A Home Turned Training Camp
The transformation didn’t just affect Craig’s body; it altered the atmosphere of their home. Weisz likened the experience to living inside a training facility. Everything revolved around discipline, recovery, and control. Even the smell of food became a reminder of restriction.
The irony, she has noted elsewhere, is that Craig is actually an excellent cook. But during Bond productions, his culinary skills were useless. Creativity had no place in a regime designed to maintain a body fat percentage hovering around 10% — a level that requires near-total sacrifice.
These “steamed fish cycles” weren’t brief. Each Bond film demanded six to eight months of this lifestyle, repeated across five films.

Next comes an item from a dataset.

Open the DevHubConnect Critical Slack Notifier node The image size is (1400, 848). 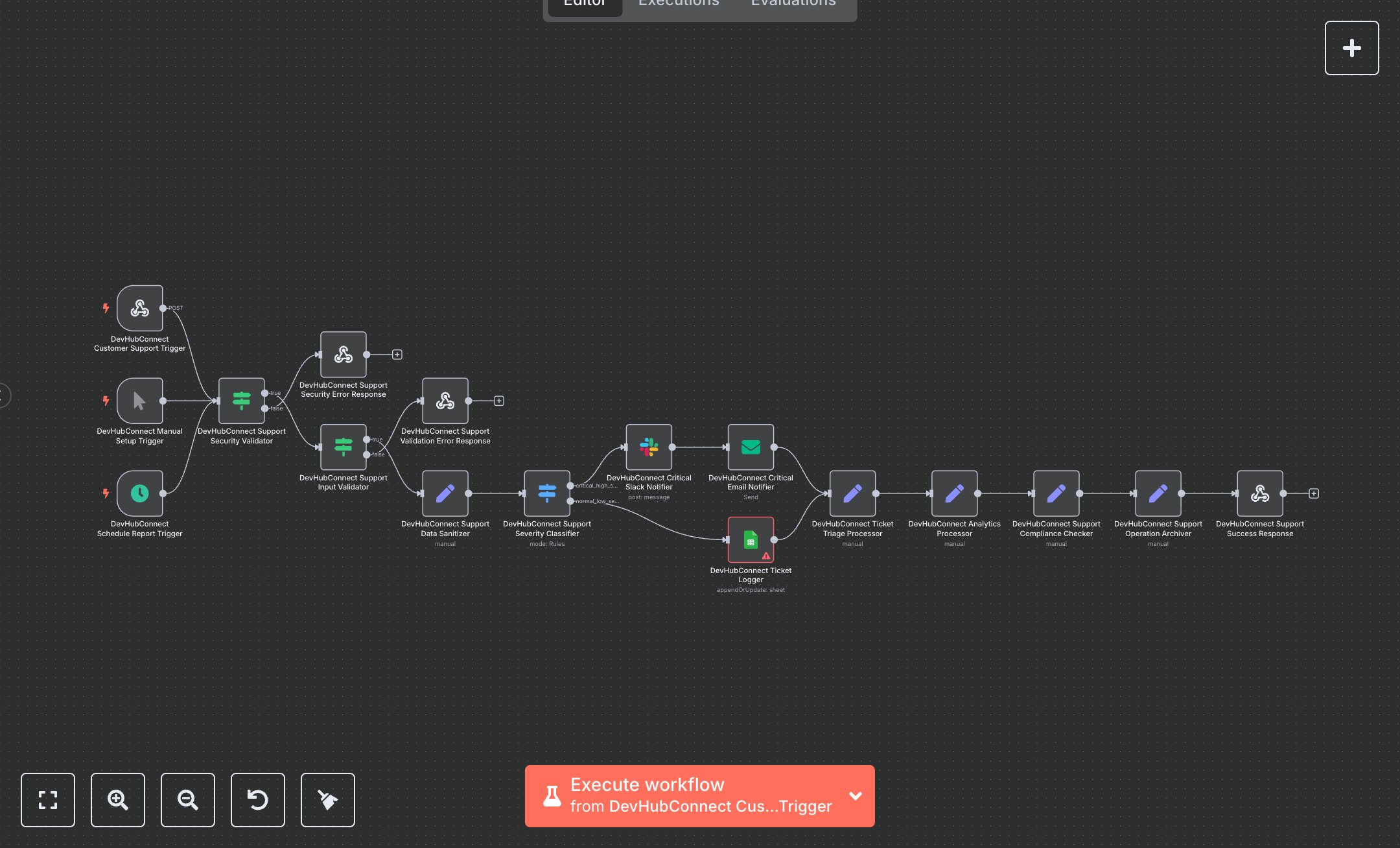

For nearly half of a decade, the family lived under these conditions.
Life After the Tuxedo
Since Craig’s final Bond appearance in No Time to Die, Weisz has admitted that life is noticeably calmer — and tastier. The constant anxiety over dangerous stunts has faded, but so has the nightly presence of odorless, colorless dinners.
Flavor has returned. Meals are shared again. The kitchen is no longer a site of discipline but of comfort.
The Hidden Cost of Perfection
Weisz’s candid account highlights a truth often overlooked: the pursuit of physical “perfection” in Hollywood doesn’t just punish actors. It affects families, routines, and emotional connection. The bodies audiences admire are often built on monotony, isolation, and sacrifice.
James Bond may look invincible on screen. But at home, that invincibility smelled a lot like steamed fish — and it lingered far longer than anyone imagined.